◆ Records for locating described items
______________________________

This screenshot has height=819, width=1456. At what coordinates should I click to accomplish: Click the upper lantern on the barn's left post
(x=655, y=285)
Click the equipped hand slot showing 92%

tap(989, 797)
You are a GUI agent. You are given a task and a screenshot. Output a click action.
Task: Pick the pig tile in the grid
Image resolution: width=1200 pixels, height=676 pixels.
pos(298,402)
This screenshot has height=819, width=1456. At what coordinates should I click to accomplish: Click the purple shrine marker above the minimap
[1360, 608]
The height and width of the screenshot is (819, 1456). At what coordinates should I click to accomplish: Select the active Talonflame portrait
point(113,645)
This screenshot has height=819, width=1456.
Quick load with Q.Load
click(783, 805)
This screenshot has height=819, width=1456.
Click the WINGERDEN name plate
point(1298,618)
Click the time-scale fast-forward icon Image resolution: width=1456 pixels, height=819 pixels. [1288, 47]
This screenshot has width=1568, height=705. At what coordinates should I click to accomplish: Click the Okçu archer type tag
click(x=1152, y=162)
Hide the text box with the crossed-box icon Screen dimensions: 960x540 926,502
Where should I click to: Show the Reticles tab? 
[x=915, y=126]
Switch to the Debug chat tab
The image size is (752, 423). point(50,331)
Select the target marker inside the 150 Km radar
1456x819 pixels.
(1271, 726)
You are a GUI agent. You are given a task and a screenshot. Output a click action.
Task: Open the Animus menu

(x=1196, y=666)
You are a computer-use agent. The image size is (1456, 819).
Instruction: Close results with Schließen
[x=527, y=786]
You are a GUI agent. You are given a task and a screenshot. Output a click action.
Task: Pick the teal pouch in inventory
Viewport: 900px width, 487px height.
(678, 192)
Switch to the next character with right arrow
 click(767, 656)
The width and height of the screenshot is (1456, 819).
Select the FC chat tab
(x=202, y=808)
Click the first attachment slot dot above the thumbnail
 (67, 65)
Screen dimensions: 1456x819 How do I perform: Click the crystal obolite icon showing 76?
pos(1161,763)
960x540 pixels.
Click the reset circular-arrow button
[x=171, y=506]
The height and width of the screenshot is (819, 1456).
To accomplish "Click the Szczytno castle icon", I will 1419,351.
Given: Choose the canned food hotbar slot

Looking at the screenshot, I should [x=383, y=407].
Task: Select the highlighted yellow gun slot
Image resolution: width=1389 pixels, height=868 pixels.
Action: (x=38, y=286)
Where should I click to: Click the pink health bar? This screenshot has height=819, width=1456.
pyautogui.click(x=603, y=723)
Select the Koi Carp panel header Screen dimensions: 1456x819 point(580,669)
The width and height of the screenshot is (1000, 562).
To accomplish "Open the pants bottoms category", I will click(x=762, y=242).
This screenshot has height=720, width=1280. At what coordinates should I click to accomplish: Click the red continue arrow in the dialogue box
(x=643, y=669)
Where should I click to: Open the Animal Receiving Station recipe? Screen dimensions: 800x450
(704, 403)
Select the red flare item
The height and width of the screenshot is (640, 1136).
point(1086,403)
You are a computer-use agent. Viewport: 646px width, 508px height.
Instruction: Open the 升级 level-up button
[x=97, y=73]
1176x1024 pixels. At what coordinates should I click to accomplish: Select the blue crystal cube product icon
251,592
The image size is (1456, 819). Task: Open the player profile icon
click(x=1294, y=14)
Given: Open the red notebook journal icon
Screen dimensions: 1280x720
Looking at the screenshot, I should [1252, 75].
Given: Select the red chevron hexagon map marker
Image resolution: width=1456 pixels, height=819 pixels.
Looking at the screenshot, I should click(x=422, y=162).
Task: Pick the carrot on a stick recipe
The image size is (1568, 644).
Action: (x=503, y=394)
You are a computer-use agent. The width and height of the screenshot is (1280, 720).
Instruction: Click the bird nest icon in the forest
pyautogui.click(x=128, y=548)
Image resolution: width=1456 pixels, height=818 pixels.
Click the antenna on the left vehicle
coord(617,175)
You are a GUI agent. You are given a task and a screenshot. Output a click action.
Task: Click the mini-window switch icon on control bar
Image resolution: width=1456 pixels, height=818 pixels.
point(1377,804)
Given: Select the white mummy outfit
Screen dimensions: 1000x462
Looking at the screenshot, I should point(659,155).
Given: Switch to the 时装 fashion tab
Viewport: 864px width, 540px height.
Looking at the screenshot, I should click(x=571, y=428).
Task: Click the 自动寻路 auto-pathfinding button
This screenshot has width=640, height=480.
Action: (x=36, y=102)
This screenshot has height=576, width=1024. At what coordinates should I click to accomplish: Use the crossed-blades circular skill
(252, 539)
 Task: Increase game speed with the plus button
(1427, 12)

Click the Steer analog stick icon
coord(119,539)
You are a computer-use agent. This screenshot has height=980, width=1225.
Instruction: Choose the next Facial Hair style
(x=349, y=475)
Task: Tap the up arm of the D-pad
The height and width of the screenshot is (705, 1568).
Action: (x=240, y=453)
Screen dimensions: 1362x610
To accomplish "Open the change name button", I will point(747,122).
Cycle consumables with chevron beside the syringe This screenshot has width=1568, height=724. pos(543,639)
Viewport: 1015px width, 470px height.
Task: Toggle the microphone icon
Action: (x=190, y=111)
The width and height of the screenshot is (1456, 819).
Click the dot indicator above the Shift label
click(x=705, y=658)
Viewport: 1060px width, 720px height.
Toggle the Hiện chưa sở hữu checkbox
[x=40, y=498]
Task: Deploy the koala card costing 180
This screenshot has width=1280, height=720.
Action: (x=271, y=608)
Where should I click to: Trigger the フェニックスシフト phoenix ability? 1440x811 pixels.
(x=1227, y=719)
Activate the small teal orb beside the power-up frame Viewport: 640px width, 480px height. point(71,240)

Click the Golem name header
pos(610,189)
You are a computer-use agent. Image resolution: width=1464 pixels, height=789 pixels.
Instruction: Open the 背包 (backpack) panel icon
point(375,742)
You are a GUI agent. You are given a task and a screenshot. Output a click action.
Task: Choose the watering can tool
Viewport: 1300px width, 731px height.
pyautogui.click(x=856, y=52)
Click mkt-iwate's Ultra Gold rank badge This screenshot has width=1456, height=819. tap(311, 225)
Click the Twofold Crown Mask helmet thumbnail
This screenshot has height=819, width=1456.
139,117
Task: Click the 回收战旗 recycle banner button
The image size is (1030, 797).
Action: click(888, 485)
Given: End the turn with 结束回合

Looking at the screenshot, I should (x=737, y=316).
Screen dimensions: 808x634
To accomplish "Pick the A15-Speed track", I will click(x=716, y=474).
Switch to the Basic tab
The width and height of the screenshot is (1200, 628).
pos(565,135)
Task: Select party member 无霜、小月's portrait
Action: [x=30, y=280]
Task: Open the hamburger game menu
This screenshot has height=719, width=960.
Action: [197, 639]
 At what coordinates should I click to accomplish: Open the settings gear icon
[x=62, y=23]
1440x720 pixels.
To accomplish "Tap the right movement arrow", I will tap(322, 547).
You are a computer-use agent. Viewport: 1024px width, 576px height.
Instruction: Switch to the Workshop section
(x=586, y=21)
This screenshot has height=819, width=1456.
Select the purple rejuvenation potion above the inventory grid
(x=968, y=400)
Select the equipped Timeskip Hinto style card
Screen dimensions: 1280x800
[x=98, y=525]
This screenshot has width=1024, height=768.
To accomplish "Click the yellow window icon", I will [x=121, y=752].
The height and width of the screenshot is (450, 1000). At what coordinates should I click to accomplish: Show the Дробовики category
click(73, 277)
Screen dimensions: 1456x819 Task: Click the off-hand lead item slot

______________________________

◆ GIVEN EXERCISE
Rewrite all of the records above, changing every "inventory" to "backpack" and keeping everything else the same.

◆ OUTPUT FOR THIS EXERCISE
This screenshot has height=819, width=1456. At what coordinates should I click to accomplish: Click the upper lantern on the barn's left post
(x=655, y=285)
Click the equipped hand slot showing 92%

tap(989, 797)
You are a GUI agent. You are given a task and a screenshot. Output a click action.
Task: Pick the pig tile in the grid
Image resolution: width=1200 pixels, height=676 pixels.
pos(298,402)
This screenshot has height=819, width=1456. At what coordinates should I click to accomplish: Click the purple shrine marker above the minimap
[1360, 608]
The height and width of the screenshot is (819, 1456). At what coordinates should I click to accomplish: Select the active Talonflame portrait
point(113,645)
This screenshot has height=819, width=1456.
Quick load with Q.Load
click(783, 805)
This screenshot has height=819, width=1456.
Click the WINGERDEN name plate
point(1298,618)
Click the time-scale fast-forward icon Image resolution: width=1456 pixels, height=819 pixels. [1288, 47]
This screenshot has width=1568, height=705. At what coordinates should I click to accomplish: Click the Okçu archer type tag
click(x=1152, y=162)
Hide the text box with the crossed-box icon Screen dimensions: 960x540 926,502
Where should I click to: Show the Reticles tab? 
[x=915, y=126]
Switch to the Debug chat tab
The image size is (752, 423). point(50,331)
Select the target marker inside the 150 Km radar
1456x819 pixels.
(1271, 726)
You are a GUI agent. You are given a task and a screenshot. Output a click action.
Task: Open the Animus menu

(x=1196, y=666)
You are a computer-use agent. The image size is (1456, 819).
Instruction: Close results with Schließen
[x=527, y=786]
You are a GUI agent. You are given a task and a screenshot. Output a click action.
Task: Pick the teal pouch in backpack
Viewport: 900px width, 487px height.
(678, 192)
Switch to the next character with right arrow
 click(767, 656)
The width and height of the screenshot is (1456, 819).
Select the FC chat tab
(x=202, y=808)
Click the first attachment slot dot above the thumbnail
 (67, 65)
Screen dimensions: 1456x819 How do I perform: Click the crystal obolite icon showing 76?
pos(1161,763)
960x540 pixels.
Click the reset circular-arrow button
[x=171, y=506]
The height and width of the screenshot is (819, 1456).
To accomplish "Click the Szczytno castle icon", I will 1419,351.
Given: Choose the canned food hotbar slot

Looking at the screenshot, I should [x=383, y=407].
Task: Select the highlighted yellow gun slot
Image resolution: width=1389 pixels, height=868 pixels.
Action: (x=38, y=286)
Where should I click to: Click the pink health bar? This screenshot has height=819, width=1456.
pyautogui.click(x=603, y=723)
Select the Koi Carp panel header Screen dimensions: 1456x819 point(580,669)
The width and height of the screenshot is (1000, 562).
To accomplish "Open the pants bottoms category", I will click(x=762, y=242).
This screenshot has height=720, width=1280. At what coordinates should I click to accomplish: Click the red continue arrow in the dialogue box
(x=643, y=669)
Where should I click to: Open the Animal Receiving Station recipe? Screen dimensions: 800x450
(704, 403)
Select the red flare item
The height and width of the screenshot is (640, 1136).
point(1086,403)
You are a computer-use agent. Viewport: 646px width, 508px height.
Instruction: Open the 升级 level-up button
[x=97, y=73]
1176x1024 pixels. At what coordinates should I click to accomplish: Select the blue crystal cube product icon
251,592
The image size is (1456, 819). Task: Open the player profile icon
click(x=1294, y=14)
Given: Open the red notebook journal icon
Screen dimensions: 1280x720
Looking at the screenshot, I should [1252, 75].
Given: Select the red chevron hexagon map marker
Image resolution: width=1456 pixels, height=819 pixels.
Looking at the screenshot, I should click(x=422, y=162).
Task: Pick the carrot on a stick recipe
The image size is (1568, 644).
Action: (x=503, y=394)
You are a computer-use agent. The width and height of the screenshot is (1280, 720).
Instruction: Click the bird nest icon in the forest
pyautogui.click(x=128, y=548)
Image resolution: width=1456 pixels, height=818 pixels.
Click the antenna on the left vehicle
coord(617,175)
You are a GUI agent. You are given a task and a screenshot. Output a click action.
Task: Click the mini-window switch icon on control bar
Image resolution: width=1456 pixels, height=818 pixels.
point(1377,804)
Given: Select the white mummy outfit
Screen dimensions: 1000x462
Looking at the screenshot, I should point(659,155).
Given: Switch to the 时装 fashion tab
Viewport: 864px width, 540px height.
Looking at the screenshot, I should click(x=571, y=428).
Task: Click the 自动寻路 auto-pathfinding button
This screenshot has width=640, height=480.
Action: (x=36, y=102)
This screenshot has height=576, width=1024. At what coordinates should I click to accomplish: Use the crossed-blades circular skill
(252, 539)
 Task: Increase game speed with the plus button
(1427, 12)

Click the Steer analog stick icon
coord(119,539)
You are a computer-use agent. This screenshot has height=980, width=1225.
Instruction: Choose the next Facial Hair style
(x=349, y=475)
Task: Tap the up arm of the D-pad
The height and width of the screenshot is (705, 1568).
Action: (x=240, y=453)
Screen dimensions: 1362x610
To accomplish "Open the change name button", I will point(747,122).
Cycle consumables with chevron beside the syringe This screenshot has width=1568, height=724. pos(543,639)
Viewport: 1015px width, 470px height.
Task: Toggle the microphone icon
Action: (x=190, y=111)
The width and height of the screenshot is (1456, 819).
Click the dot indicator above the Shift label
click(x=705, y=658)
Viewport: 1060px width, 720px height.
Toggle the Hiện chưa sở hữu checkbox
[x=40, y=498]
Task: Deploy the koala card costing 180
This screenshot has width=1280, height=720.
Action: (x=271, y=608)
Where should I click to: Trigger the フェニックスシフト phoenix ability? 1440x811 pixels.
(x=1227, y=719)
Activate the small teal orb beside the power-up frame Viewport: 640px width, 480px height. point(71,240)

Click the Golem name header
pos(610,189)
You are a computer-use agent. Image resolution: width=1464 pixels, height=789 pixels.
Instruction: Open the 背包 (backpack) panel icon
point(375,742)
You are a GUI agent. You are given a task and a screenshot. Output a click action.
Task: Choose the watering can tool
Viewport: 1300px width, 731px height.
pyautogui.click(x=856, y=52)
Click mkt-iwate's Ultra Gold rank badge This screenshot has width=1456, height=819. tap(311, 225)
Click the Twofold Crown Mask helmet thumbnail
This screenshot has height=819, width=1456.
139,117
Task: Click the 回收战旗 recycle banner button
The image size is (1030, 797).
Action: click(888, 485)
Given: End the turn with 结束回合

Looking at the screenshot, I should (x=737, y=316).
Screen dimensions: 808x634
To accomplish "Pick the A15-Speed track", I will click(x=716, y=474).
Switch to the Basic tab
The width and height of the screenshot is (1200, 628).
pos(565,135)
Task: Select party member 无霜、小月's portrait
Action: [x=30, y=280]
Task: Open the hamburger game menu
This screenshot has height=719, width=960.
Action: [197, 639]
 At what coordinates should I click to accomplish: Open the settings gear icon
[x=62, y=23]
1440x720 pixels.
To accomplish "Tap the right movement arrow", I will tap(322, 547).
You are a computer-use agent. Viewport: 1024px width, 576px height.
Instruction: Switch to the Workshop section
(x=586, y=21)
This screenshot has height=819, width=1456.
Select the purple rejuvenation potion above the backpack grid
(x=968, y=400)
Select the equipped Timeskip Hinto style card
Screen dimensions: 1280x800
[x=98, y=525]
This screenshot has width=1024, height=768.
To accomplish "Click the yellow window icon", I will [x=121, y=752].
The height and width of the screenshot is (450, 1000). At what coordinates should I click to accomplish: Show the Дробовики category
click(73, 277)
Screen dimensions: 1456x819 Task: Click the off-hand lead item slot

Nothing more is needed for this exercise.